*Verilen Metin*.
========================
Topuz hükümeti eleştirdi

Abone ol

CHP Grup Başkanvekili Ali Topuz, Hükümetin Diyarbakır'daki olaylara seyirci kaldığını öne sürdü.

 Topuz, İçişleri Bakanı Abdülkadir Aksu'nun sözlerini eleştirerek, ''Bu olayı yaratan, Apo posterleri açan, TSK aleyhine slogan atıp PKK'ya övgüler yağan bu topluluk, Diyarbakır Valilik binasını basıp, Vali'nin makamına oturmadı diye mi seviniyor? Bundan sonra yapılacak tek bir şey kalmıştı; gidip Hükümet Konağı'na oturmak''dedi.

Parlamento'da basın toplantısı düzenleyen Topuz, Diyarbakır'da yaşanan olayları değerlendirdi. Son günlerde meydana gelen terörist olayların kaygı verici ve düşündürücü olduğunu belirten Topuz, konunun yaygınlaşma tehlikesinin sezildiğini ifade etti. Topuz, olayların iyarbakır ile başlamadığını, bir süreden beri Türkiye'de bir takım kalkışma, terörist ve kargaşa yaratmaya dönük hareketlerin sürdürüldüğünü kaydetti.
========================
*Gösterilen Veriler*.

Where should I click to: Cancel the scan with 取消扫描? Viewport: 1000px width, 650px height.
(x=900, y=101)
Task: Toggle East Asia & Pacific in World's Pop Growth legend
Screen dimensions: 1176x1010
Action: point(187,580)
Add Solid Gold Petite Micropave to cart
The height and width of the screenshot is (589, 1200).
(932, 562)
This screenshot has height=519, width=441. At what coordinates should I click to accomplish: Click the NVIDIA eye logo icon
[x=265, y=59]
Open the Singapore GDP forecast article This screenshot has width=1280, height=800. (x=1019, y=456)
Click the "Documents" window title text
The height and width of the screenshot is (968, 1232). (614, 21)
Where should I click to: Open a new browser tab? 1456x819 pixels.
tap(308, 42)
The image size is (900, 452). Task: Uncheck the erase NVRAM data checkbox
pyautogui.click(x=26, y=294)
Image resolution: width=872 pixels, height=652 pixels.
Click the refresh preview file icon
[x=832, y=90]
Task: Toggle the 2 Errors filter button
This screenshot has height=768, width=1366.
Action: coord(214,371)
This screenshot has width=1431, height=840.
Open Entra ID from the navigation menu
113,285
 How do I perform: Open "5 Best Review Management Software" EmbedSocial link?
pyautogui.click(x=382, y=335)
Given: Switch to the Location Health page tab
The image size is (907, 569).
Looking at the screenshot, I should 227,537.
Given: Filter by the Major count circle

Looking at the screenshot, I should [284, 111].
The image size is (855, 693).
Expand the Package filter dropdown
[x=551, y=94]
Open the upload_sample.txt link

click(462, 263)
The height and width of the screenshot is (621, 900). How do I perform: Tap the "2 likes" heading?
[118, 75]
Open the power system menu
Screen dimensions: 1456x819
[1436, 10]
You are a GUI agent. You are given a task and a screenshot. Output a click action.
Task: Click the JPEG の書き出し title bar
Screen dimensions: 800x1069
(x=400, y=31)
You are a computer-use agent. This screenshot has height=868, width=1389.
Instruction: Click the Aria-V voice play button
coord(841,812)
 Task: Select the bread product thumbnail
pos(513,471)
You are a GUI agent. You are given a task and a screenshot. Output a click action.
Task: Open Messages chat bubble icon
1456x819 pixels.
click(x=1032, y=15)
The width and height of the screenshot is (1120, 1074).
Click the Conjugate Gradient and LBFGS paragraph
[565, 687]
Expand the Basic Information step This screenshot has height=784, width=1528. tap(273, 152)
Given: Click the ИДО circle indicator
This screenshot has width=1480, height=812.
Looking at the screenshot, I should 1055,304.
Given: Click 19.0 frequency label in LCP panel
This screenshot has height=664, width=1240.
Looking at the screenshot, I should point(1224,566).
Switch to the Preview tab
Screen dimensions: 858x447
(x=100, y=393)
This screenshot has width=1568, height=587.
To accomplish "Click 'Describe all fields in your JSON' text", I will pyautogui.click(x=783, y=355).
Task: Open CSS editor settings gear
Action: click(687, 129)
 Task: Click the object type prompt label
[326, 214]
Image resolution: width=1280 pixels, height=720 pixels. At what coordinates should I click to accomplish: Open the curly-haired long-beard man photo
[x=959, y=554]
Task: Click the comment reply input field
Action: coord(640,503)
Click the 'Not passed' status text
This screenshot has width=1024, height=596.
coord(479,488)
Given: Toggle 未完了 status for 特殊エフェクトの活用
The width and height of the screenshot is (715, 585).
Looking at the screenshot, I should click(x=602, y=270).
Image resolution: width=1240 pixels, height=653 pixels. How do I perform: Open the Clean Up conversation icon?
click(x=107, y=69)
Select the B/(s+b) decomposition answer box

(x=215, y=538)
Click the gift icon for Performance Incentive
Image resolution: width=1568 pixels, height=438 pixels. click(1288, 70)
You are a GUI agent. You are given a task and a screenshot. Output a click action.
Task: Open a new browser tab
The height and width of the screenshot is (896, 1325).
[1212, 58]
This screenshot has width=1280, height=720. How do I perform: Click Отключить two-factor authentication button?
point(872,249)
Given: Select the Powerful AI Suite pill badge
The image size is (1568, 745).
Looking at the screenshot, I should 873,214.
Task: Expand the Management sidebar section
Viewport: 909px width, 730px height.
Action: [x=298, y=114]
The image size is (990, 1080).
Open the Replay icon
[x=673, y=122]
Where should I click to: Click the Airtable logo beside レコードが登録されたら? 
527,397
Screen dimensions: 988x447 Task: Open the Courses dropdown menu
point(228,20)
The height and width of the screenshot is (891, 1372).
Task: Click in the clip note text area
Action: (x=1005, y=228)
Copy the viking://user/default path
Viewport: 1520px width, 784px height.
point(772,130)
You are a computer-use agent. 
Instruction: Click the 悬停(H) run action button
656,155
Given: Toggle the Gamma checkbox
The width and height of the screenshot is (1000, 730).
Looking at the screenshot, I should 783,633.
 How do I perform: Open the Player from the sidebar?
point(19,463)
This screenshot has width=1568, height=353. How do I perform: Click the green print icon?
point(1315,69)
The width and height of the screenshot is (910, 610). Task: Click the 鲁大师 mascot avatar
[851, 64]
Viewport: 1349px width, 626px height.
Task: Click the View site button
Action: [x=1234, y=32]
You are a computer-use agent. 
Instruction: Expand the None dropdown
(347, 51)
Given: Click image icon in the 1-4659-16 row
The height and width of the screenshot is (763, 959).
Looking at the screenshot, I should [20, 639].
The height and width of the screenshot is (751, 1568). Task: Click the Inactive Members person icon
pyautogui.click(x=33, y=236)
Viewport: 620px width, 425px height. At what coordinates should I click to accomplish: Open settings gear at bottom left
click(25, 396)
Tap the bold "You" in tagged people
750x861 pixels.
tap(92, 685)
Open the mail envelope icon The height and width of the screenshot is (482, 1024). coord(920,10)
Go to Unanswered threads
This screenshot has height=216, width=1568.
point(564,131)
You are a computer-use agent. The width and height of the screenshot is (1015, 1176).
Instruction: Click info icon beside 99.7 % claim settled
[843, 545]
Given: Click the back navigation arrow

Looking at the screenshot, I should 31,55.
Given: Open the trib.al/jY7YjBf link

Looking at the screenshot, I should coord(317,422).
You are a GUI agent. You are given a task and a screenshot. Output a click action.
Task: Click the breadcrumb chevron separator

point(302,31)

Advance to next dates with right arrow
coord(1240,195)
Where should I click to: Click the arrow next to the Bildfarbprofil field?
========================
Topuz'un hükümeti eleştirdiği metni baştan sona, hiçbir değişiklik yapmadan yazıya geçiriniz. Listenin metinle herhangi bir ilgisi bulunmamaktadır.

Topuz hükümeti eleştirdi

Abone ol

CHP Grup Başkanvekili Ali Topuz, Hükümetin Diyarbakır'daki olaylara seyirci kaldığını öne sürdü.

 Topuz, İçişleri Bakanı Abdülkadir Aksu'nun sözlerini eleştirerek, ''Bu olayı yaratan, Apo posterleri açan, TSK aleyhine slogan atıp PKK'ya övgüler yağan bu topluluk, Diyarbakır Valilik binasını basıp, Vali'nin makamına oturmadı diye mi seviniyor? Bundan sonra yapılacak tek bir şey kalmıştı; gidip Hükümet Konağı'na oturmak''dedi.

Parlamento'da basın toplantısı düzenleyen Topuz, Diyarbakır'da yaşanan olayları değerlendirdi. Son günlerde meydana gelen terörist olayların kaygı verici ve düşündürücü olduğunu belirten Topuz, konunun yaygınlaşma tehlikesinin sezildiğini ifade etti. Topuz, olayların iyarbakır ile başlamadığını, bir süreden beri Türkiye'de bir takım kalkışma, terörist ve kargaşa yaratmaya dönük hareketlerin sürdürüldüğünü kaydetti.